La législation suédoise
3 La taxation de l'épargne sous forme d'assurance vie en capital (assurances K) souscrite auprès de compagnies établies en Suède frappe tant les compagnies que les preneurs d'assurances.
4 Les compagnies d'assurances établies en Suède sont tenues de verser un impôt conformément à la lag (1990: 661) om avkastingsskatt på pensionsmedel (loi sur l'imposition des fonds de placement de pensions). Cet impôt présente les caractéristiques techniques d'un impôt sur le rendement du capital d'assurance, perçu dans le chef de l'assureur.

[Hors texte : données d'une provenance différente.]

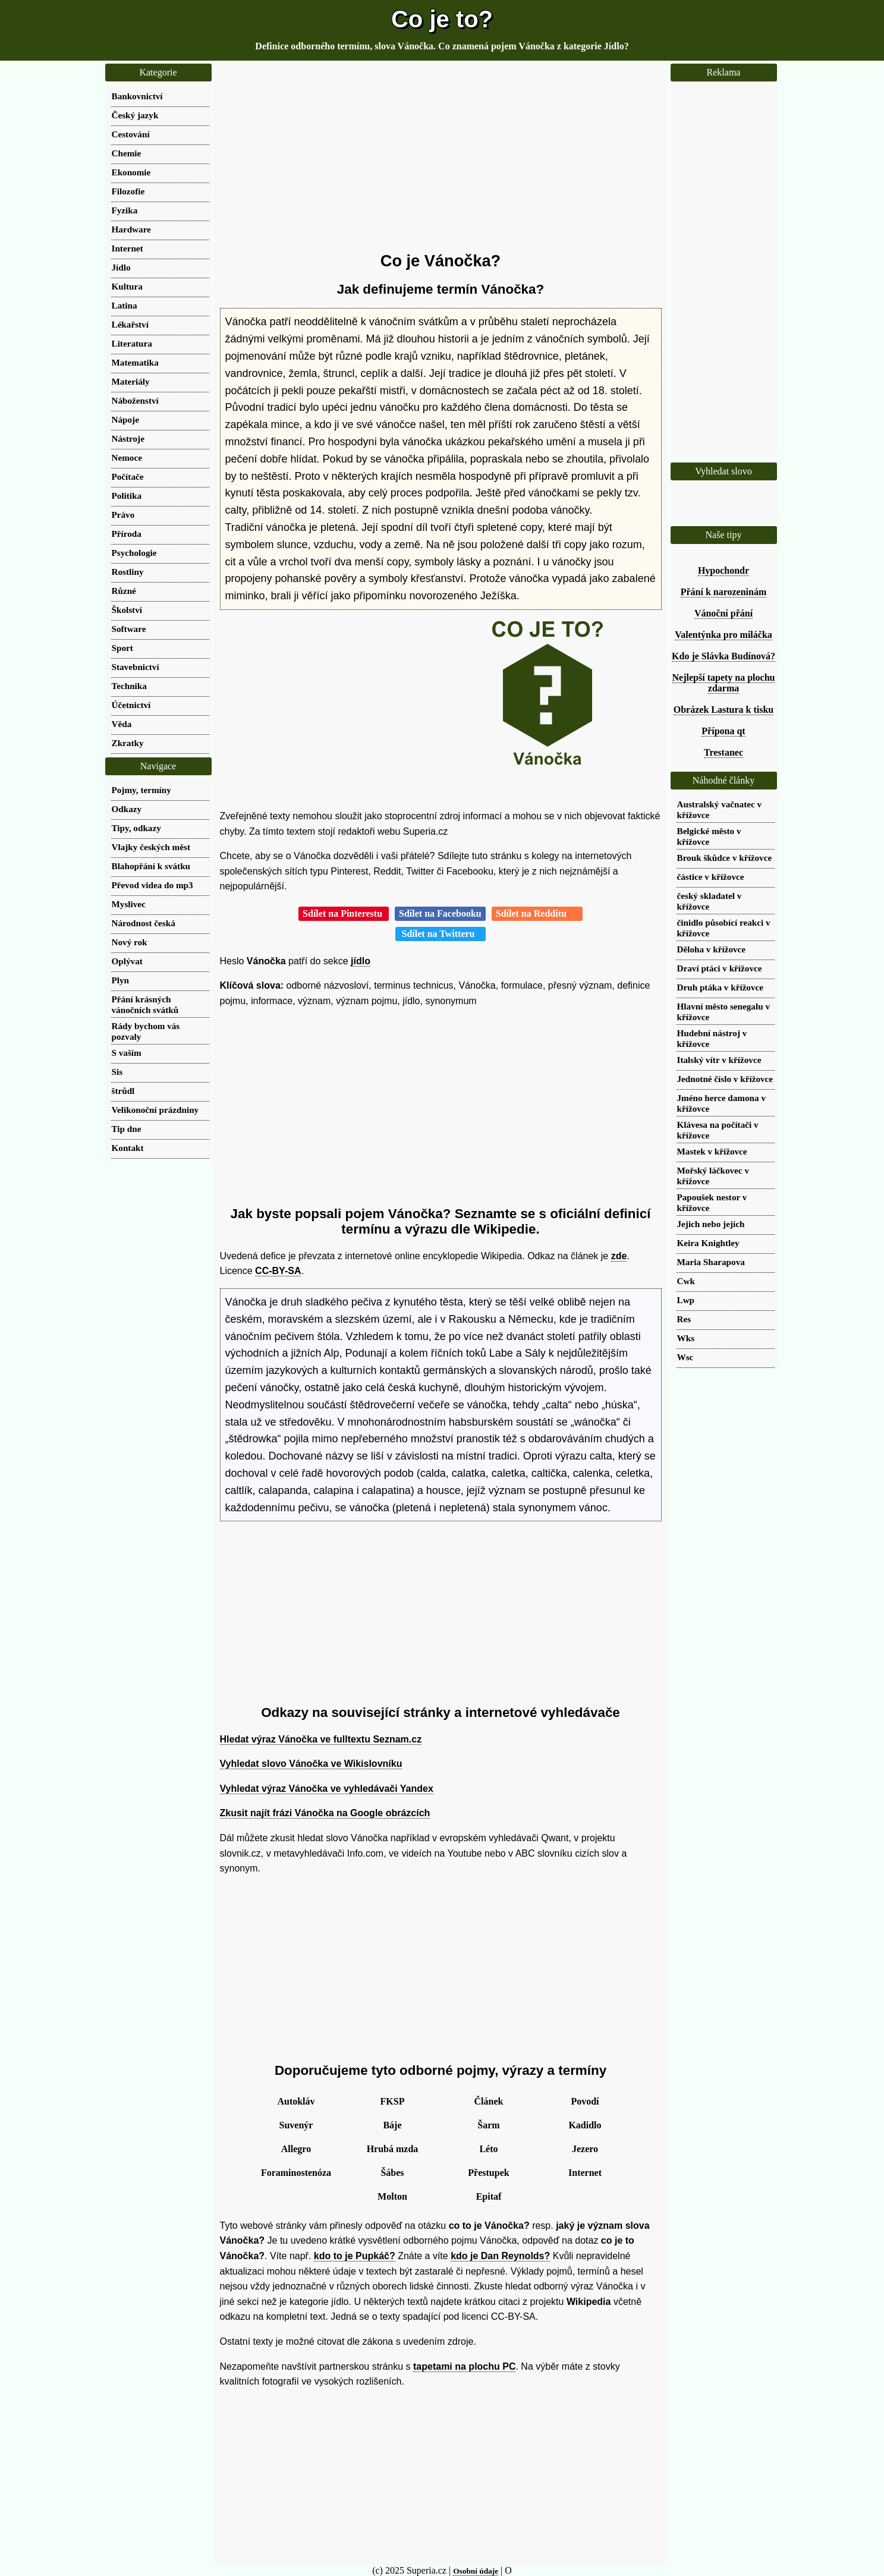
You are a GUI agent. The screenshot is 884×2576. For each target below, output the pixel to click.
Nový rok (129, 942)
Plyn (121, 980)
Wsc (685, 1357)
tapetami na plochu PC (464, 2366)
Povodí (585, 2101)
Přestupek (488, 2173)
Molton (392, 2196)
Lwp (686, 1300)
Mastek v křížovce (712, 1151)
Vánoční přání (723, 613)
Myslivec (129, 904)
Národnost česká (143, 923)
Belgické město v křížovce (709, 836)
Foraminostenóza (296, 2173)
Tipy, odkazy (136, 828)
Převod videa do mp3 (152, 885)
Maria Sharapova (711, 1262)
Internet (585, 2173)
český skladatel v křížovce (709, 901)
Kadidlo (584, 2125)
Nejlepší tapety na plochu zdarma (723, 682)
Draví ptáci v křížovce (719, 968)
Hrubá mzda (393, 2149)
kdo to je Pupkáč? (354, 2256)
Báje (392, 2125)
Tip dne (126, 1129)
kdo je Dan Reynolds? (500, 2256)
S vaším (126, 1053)
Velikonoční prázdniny (155, 1110)
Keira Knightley (708, 1243)
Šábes (392, 2173)
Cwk (686, 1281)
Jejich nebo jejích (711, 1224)
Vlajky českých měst (151, 847)
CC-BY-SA (278, 1271)
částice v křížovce (710, 877)
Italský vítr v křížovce (719, 1060)
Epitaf (489, 2196)
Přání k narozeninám (724, 592)
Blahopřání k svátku (151, 866)
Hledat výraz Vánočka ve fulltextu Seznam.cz (321, 1739)
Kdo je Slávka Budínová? (723, 656)
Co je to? (442, 19)
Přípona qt (723, 731)
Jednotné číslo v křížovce (725, 1079)
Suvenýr (296, 2125)
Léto (488, 2149)
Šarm (488, 2125)
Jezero (585, 2149)
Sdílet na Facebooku (440, 913)
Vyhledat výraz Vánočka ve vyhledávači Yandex (326, 1789)
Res (684, 1319)
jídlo (360, 961)
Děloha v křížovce (711, 949)
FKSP (392, 2101)
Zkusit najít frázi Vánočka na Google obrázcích (325, 1813)
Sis (117, 1072)
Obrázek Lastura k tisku (723, 709)
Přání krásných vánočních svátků (145, 1004)
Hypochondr (723, 570)
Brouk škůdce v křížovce (724, 858)
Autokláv (295, 2101)
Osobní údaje (475, 2570)
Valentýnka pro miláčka (723, 635)
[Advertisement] (441, 157)
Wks (686, 1338)
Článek (489, 2101)
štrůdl (123, 1091)
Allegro (296, 2149)
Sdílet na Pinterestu (343, 913)
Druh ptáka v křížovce (720, 987)
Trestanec (723, 752)
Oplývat (127, 961)
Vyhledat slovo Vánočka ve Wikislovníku (311, 1764)
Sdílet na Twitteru (441, 934)
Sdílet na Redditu (537, 913)
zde (619, 1256)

Il est calculé suivant une méthode forfaitaire qui prend pour base le capital de la compagnie, tel qu'il s'établissait à la fin de l'année précédant la taxation, diminué de la valeur des dettes financières existant au même moment, puis multiplié par le taux d'intérêt moyen des obligations d'État durant l'année précédant l'année d'imposition. Le rendement ainsi obtenu est taxé à 27 %.
5 Les preneurs d'assurances souscrites auprès de compagnies établies en Suède ne peuvent déduire la prime de leurs revenus imposables. En compensation, les montants échus ne sont pas soumis à l'impôt.
6 Il en va de même pour les preneurs d'assurances souscrites auprès de compagnies établies à l'étranger.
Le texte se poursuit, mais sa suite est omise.